# Game of Thrones: From Software arbeitet an "Elden Ring"



## PCGH-Redaktion (8. Juni 2019)

Jetzt ist Ihre Meinung gefragt zu *Game of Thrones: From Software arbeitet an "Elden Ring"*

						Pünktlich zur E3 2019 gibt es einige Leaks aus dem Hause Namco Bandai. Auf der einen Seite gibt es nun erste Details zur Kooperation zwischen Autor George R. R. Martin und dem Entwicklerstudio From Software. Auf der anderen Seite soll es in den kommenden Tagen eine neue Ankündigung zur Tales-Of-Reihe geben.

						Bitte beachten Sie: Der Kommentarbereich wird gemäß der Forenregeln moderiert. Allgemeine Fragen und Kritik zu Online-Artikeln von PC Games Hardware sind im Feedback-Unterforum zu veröffentlichen und nicht im Kommentarthread zu einer News. Dort werden sie ohne Nachfragen entfernt.

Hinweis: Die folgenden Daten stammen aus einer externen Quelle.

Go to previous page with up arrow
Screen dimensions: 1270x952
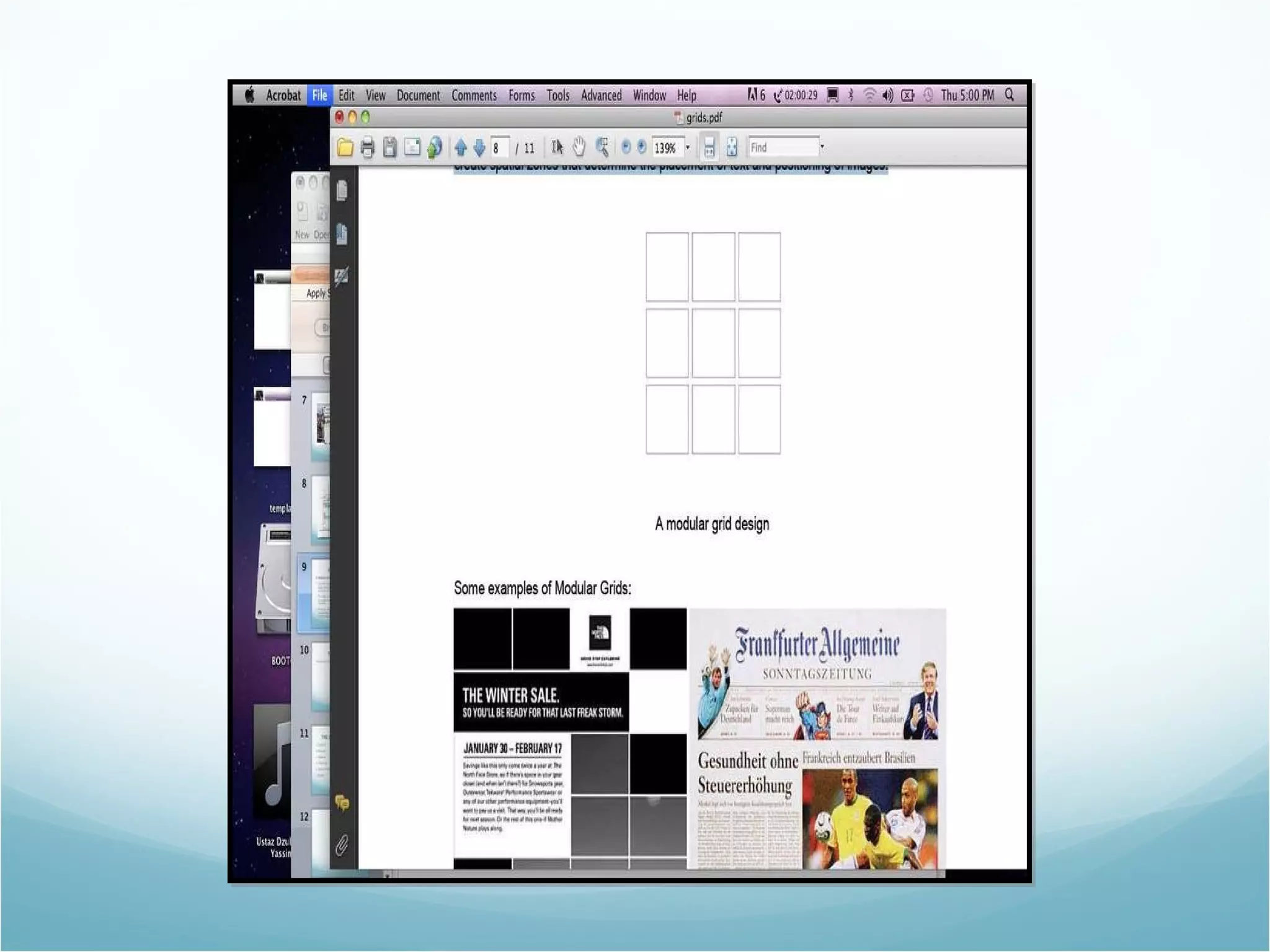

			Dieser Inhalt steht nur eingeloggten Mitgliedern zur Verfügung.
        

 Zurück zum Artikel: *Game of Thrones: From Software arbeitet an "Elden Ring"*


----------



## Ion (8. Juni 2019)

*AW: Game of Thrones: From Software arbeitet an "Elden Ring"*

Von From Software hätte ich lieber ein neues Souls


----------



## criss vaughn (8. Juni 2019)

*AW: Game of Thrones: From Software arbeitet an "Elden Ring"*



Ion schrieb:


> Von From Software hätte ich lieber ein neues Souls



Wirklich? Ich muss sagen, nach Dark Souls 3 wäre ein weiteres Souls-Spiel zwar sicher gut, aber nicht zwingend notwendig - Sekiro war leider gar nicht mein Fall.
Bloodborne 2 würde ich gerne sehen - oder eben ein neues, düsteres Action-RPG


----------



## Oberst Klink (8. Juni 2019)

*AW: Game of Thrones: From Software arbeitet an "Elden Ring"*

Die Kombi aus G.R.R. Martin und From Software ist sicherlich interessant und vielversprechend. 
Aber der liebe Herr Martin sollte lieber mal mit Winds of Winter in die Pötte kommen. Nicht dass er noch verscheidet, bevor ASOIAF fertig ist.


----------